Richard Gere, Susan Sarandon among celebrities targeting Israel ahead of Cannes in letter

The letter makes no mention of October 7, 2023, that began the war, nor the Palestinian activists who were killed while standing up to Hamas.

 WORKERS INSTALL the red carpet before the opening ceremony of the 78th Cannes Film Festival yesterday.  (photo credit: Sarah Meyssonnier/Reuters)
WORKERS INSTALL the red carpet before the opening ceremony of the 78th Cannes Film Festival yesterday.
(photo credit: Sarah Meyssonnier/Reuters)

A letter signed by about 380 entertainment figures, including Richard Gere, Susan Sarandon, and Javier Bardem, criticizing the Cannes Film Festival for not releasing a statement condemning Israel for its war in Gaza against Hamas, was published on Monday, the day before the opening of the festival.

The letter, which appeared on the website of France’s Libération newspaper on Monday evening, said that “the horror of Gaza must not be silenced.”

The letter was dedicated to the memory of Gaza photojournalist/artist Fatima Hassouna, who was killed in an Israeli airstrike in Gaza in April, along with 10 of her relatives, including her pregnant sister. Her death came just after it was announced that a film about her life by Sepideh Farsi called Put Your Soul On Your Hand And Walk had been selected for the ACID section of the film festival.

The letter went on to say, “Since the terrible massacres of 7 October 2023, no foreign journalist has been authorized to enter the Gaza Strip. The Israeli army is targeting civilians. More than 200 journalists have been deliberately killed. Writers, filmmakers and artists are being brutally murdered.”

The letter also criticized the American Academy of Motion Picture Arts and Sciences for not being supportive enough of Hamdan Ballal, one of the directors of the Oscar-winning documentary about West Bank villages, No Other Land, who was attacked by settlers and arrested by the IDF. He has since been released.

 Israeli director Yuval Abraham (l) and Palestinian director Basel Adra speak on stage after having received the documentary award for ''No Other Land'' during the 74th Berlinale International Film Festival, Feb. 24, 2024 in Berlin.  (credit: JOHN MACDOUGALL/AFP VIA GETTY IMAGES/JTA)
Israeli director Yuval Abraham (l) and Palestinian director Basel Adra speak on stage after having received the documentary award for ''No Other Land'' during the 74th Berlinale International Film Festival, Feb. 24, 2024 in Berlin. (credit: JOHN MACDOUGALL/AFP VIA GETTY IMAGES/JTA)
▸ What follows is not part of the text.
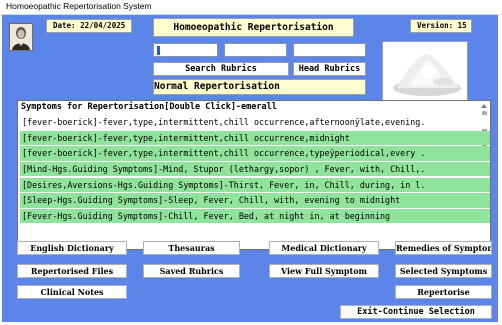  I want to click on head-input, so click(256, 50).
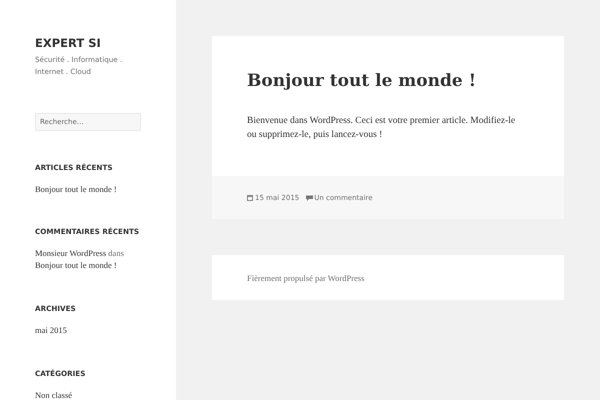 This screenshot has width=600, height=400. I want to click on widget-link: Bonjour tout le monde !, so click(106, 189).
The letter went on to say: “As artists and cultural players, we cannot remain silent while genocide is taking place in Gaza and this unspeakable news is hitting our communities hard. What is the point of our professions if not to draw lessons from history, to make films that are committed, if we are not present to protect oppressed voices? Why this silence?”

Other signatories included Nadav Lapid, an Israeli director whose latest film, Yes!, is included in the Directors’ Fortnight section of Cannes this year, as well as Mark Ruffalo, Ruben Ostlund (who was the guest of honor at the Jerusalem Film Festival in 2022), Pedro Almodovar, Costa-Gavras, and Julie Delpy.

What the letter does not mention

The letter makes no mention of Hamas’s massacre in Israel on October 7, 2023, that began the war, in which 1,200 people were killed and about 250 were kidnapped, 58 of whom are still being held in Gaza.

It also does not mention the brave Palestinian activists who have lost their lives standing up against Hamas for endangering Palestinian civilians by hiding among them and refusing to let civilians take cover in Gaza’s tunnel network, which is 500 km. long and could provide safety for hundreds of thousands. It also does not call for the release of the hostages still held by Hamas in Gaza.

Several of the signatories have made significant visits to Israel in the past and might have been expected to understand Hamas’s role in the conflict. Gere, who has visited Israel many times, and acted in films directed by three Israeli directors, was a guest of the Sderot Film Festival in 2004, a day after the city was hit by a missile barrage from Gaza. He accepted a gift from Sderot’s mayor of a piece of shrapnel from a missile at his master class there.

Sepideh Farsi, who is Iranian and has been to Israel a number of times, presented her movie about the suppression of pro-democracy protests in Iran, Red Rose, at the Haifa International Film Festival in 2014, just months after a previous war between Israel and Hamas.

In an interview with The Jerusalem Post, she said that she had hesitated to come to Israel then, but that the festival’s then-director, Pnina Blayer, had convinced her to come.

At the festival, Farsi said, “I am standing before you as an Iranian, and also as a world citizen, to say that this absurd and unfair war could have been avoided… The path toward a mutual understanding, between Iran and Israel… between Israel and Palestine, are long but inevitable ones. It needs patience, and it needs courageous people who don’t give up on their ideals.”